→ About this task: Each entry below is to be copied verbatim.

Available records Block Start

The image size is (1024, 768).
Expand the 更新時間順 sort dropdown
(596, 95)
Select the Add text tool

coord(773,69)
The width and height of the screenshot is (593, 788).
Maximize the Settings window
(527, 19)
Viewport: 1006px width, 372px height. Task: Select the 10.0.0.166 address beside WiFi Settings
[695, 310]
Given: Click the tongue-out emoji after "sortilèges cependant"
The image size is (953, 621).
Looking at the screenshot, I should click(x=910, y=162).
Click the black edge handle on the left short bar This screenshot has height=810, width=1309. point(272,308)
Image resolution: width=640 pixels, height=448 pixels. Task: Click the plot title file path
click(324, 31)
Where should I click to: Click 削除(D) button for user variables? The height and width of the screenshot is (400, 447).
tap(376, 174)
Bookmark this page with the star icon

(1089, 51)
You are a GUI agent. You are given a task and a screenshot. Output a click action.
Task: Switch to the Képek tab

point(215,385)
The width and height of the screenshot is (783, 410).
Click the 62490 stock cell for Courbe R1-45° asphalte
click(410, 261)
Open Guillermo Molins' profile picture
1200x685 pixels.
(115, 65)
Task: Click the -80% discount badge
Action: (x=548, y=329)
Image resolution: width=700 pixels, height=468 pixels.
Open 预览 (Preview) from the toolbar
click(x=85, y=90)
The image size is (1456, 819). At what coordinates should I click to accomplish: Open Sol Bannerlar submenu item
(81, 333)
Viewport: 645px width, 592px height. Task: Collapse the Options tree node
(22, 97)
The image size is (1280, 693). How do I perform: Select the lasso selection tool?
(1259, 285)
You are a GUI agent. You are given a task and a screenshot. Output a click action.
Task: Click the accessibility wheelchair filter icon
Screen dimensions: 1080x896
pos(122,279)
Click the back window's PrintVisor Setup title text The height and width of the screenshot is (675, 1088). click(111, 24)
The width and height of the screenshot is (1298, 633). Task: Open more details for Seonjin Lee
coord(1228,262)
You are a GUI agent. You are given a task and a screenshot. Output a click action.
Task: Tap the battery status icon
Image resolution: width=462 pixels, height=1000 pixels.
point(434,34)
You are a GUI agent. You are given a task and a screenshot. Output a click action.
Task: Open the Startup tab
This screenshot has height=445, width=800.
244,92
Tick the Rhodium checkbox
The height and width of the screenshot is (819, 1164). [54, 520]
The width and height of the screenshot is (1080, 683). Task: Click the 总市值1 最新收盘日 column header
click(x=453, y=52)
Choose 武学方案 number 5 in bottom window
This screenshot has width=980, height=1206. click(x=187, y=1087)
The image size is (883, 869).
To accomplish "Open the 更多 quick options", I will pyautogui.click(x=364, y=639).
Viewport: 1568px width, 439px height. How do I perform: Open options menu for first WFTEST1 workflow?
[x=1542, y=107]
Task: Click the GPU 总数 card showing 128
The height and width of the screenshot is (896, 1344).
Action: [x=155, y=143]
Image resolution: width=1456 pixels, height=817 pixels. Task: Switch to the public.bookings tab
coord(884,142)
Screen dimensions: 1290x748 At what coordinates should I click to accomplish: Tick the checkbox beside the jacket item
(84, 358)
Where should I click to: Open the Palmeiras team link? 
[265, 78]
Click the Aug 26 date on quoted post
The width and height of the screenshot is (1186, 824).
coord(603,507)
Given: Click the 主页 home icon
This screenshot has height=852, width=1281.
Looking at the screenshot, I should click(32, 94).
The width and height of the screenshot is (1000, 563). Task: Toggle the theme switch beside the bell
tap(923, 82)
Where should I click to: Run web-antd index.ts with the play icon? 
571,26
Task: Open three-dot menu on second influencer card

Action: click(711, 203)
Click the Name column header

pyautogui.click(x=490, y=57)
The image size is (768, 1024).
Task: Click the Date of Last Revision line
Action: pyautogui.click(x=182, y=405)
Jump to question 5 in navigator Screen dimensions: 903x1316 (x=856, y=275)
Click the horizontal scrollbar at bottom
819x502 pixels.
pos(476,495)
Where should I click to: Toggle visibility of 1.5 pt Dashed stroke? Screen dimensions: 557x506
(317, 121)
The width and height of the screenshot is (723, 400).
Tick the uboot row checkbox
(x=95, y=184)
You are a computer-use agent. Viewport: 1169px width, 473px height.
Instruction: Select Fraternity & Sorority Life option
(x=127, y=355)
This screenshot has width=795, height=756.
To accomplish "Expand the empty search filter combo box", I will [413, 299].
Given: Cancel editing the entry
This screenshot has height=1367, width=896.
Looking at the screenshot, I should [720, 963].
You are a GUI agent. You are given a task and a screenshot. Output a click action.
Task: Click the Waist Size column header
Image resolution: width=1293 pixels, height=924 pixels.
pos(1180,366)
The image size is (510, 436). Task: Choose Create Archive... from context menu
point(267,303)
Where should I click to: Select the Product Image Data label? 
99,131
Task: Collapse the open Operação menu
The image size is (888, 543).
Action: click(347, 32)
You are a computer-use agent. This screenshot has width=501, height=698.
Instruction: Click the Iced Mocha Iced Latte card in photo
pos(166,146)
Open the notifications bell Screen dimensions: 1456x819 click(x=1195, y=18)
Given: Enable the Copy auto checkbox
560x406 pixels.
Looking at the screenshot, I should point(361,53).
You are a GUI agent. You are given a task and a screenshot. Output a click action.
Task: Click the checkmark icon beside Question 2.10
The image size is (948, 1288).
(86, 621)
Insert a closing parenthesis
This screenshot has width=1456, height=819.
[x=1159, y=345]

Available records Block End

→ The answer:
The image size is (1024, 768).
Expand the 更新時間順 sort dropdown
(596, 95)
Select the Add text tool

coord(773,69)
The width and height of the screenshot is (593, 788).
Maximize the Settings window
(527, 19)
Viewport: 1006px width, 372px height. Task: Select the 10.0.0.166 address beside WiFi Settings
[695, 310]
Given: Click the tongue-out emoji after "sortilèges cependant"
The image size is (953, 621).
Looking at the screenshot, I should click(x=910, y=162).
Click the black edge handle on the left short bar This screenshot has height=810, width=1309. point(272,308)
Image resolution: width=640 pixels, height=448 pixels. Task: Click the plot title file path
click(324, 31)
Where should I click to: Click 削除(D) button for user variables? The height and width of the screenshot is (400, 447).
tap(376, 174)
Bookmark this page with the star icon

(1089, 51)
You are a GUI agent. You are given a task and a screenshot. Output a click action.
Task: Switch to the Képek tab

point(215,385)
The width and height of the screenshot is (783, 410).
Click the 62490 stock cell for Courbe R1-45° asphalte
click(410, 261)
Open Guillermo Molins' profile picture
1200x685 pixels.
(115, 65)
Task: Click the -80% discount badge
Action: (x=548, y=329)
Image resolution: width=700 pixels, height=468 pixels.
Open 预览 (Preview) from the toolbar
click(x=85, y=90)
The image size is (1456, 819). At what coordinates should I click to accomplish: Open Sol Bannerlar submenu item
(81, 333)
Viewport: 645px width, 592px height. Task: Collapse the Options tree node
(22, 97)
The image size is (1280, 693). How do I perform: Select the lasso selection tool?
(1259, 285)
You are a GUI agent. You are given a task and a screenshot. Output a click action.
Task: Click the accessibility wheelchair filter icon
Screen dimensions: 1080x896
pos(122,279)
Click the back window's PrintVisor Setup title text The height and width of the screenshot is (675, 1088). click(111, 24)
The width and height of the screenshot is (1298, 633). Task: Open more details for Seonjin Lee
coord(1228,262)
You are a GUI agent. You are given a task and a screenshot. Output a click action.
Task: Tap the battery status icon
Image resolution: width=462 pixels, height=1000 pixels.
point(434,34)
You are a GUI agent. You are given a task and a screenshot. Output a click action.
Task: Open the Startup tab
This screenshot has height=445, width=800.
244,92
Tick the Rhodium checkbox
The height and width of the screenshot is (819, 1164). [54, 520]
The width and height of the screenshot is (1080, 683). Task: Click the 总市值1 最新收盘日 column header
click(x=453, y=52)
Choose 武学方案 number 5 in bottom window
This screenshot has width=980, height=1206. click(x=187, y=1087)
The image size is (883, 869).
To accomplish "Open the 更多 quick options", I will pyautogui.click(x=364, y=639).
Viewport: 1568px width, 439px height. How do I perform: Open options menu for first WFTEST1 workflow?
[x=1542, y=107]
Task: Click the GPU 总数 card showing 128
The height and width of the screenshot is (896, 1344).
Action: [x=155, y=143]
Image resolution: width=1456 pixels, height=817 pixels. Task: Switch to the public.bookings tab
coord(884,142)
Screen dimensions: 1290x748 At what coordinates should I click to accomplish: Tick the checkbox beside the jacket item
(84, 358)
Where should I click to: Open the Palmeiras team link? 
[265, 78]
Click the Aug 26 date on quoted post
The width and height of the screenshot is (1186, 824).
coord(603,507)
Given: Click the 主页 home icon
This screenshot has height=852, width=1281.
Looking at the screenshot, I should click(32, 94).
The width and height of the screenshot is (1000, 563). Task: Toggle the theme switch beside the bell
tap(923, 82)
Where should I click to: Run web-antd index.ts with the play icon? 
571,26
Task: Open three-dot menu on second influencer card

Action: click(711, 203)
Click the Name column header

pyautogui.click(x=490, y=57)
The image size is (768, 1024).
Task: Click the Date of Last Revision line
Action: pyautogui.click(x=182, y=405)
Jump to question 5 in navigator Screen dimensions: 903x1316 (x=856, y=275)
Click the horizontal scrollbar at bottom
819x502 pixels.
pos(476,495)
Where should I click to: Toggle visibility of 1.5 pt Dashed stroke? Screen dimensions: 557x506
(317, 121)
The width and height of the screenshot is (723, 400).
Tick the uboot row checkbox
(x=95, y=184)
You are a computer-use agent. Viewport: 1169px width, 473px height.
Instruction: Select Fraternity & Sorority Life option
(x=127, y=355)
This screenshot has width=795, height=756.
To accomplish "Expand the empty search filter combo box", I will [413, 299].
Given: Cancel editing the entry
This screenshot has height=1367, width=896.
Looking at the screenshot, I should [720, 963].
You are a GUI agent. You are given a task and a screenshot. Output a click action.
Task: Click the Waist Size column header
Image resolution: width=1293 pixels, height=924 pixels.
pos(1180,366)
The image size is (510, 436). Task: Choose Create Archive... from context menu
point(267,303)
Where should I click to: Select the Product Image Data label? 
99,131
Task: Collapse the open Operação menu
The image size is (888, 543).
Action: click(347, 32)
You are a computer-use agent. This screenshot has width=501, height=698.
Instruction: Click the Iced Mocha Iced Latte card in photo
pos(166,146)
Open the notifications bell Screen dimensions: 1456x819 click(x=1195, y=18)
Given: Enable the Copy auto checkbox
560x406 pixels.
Looking at the screenshot, I should point(361,53).
You are a GUI agent. You are given a task and a screenshot. Output a click action.
Task: Click the checkmark icon beside Question 2.10
The image size is (948, 1288).
(86, 621)
Insert a closing parenthesis
This screenshot has width=1456, height=819.
[x=1159, y=345]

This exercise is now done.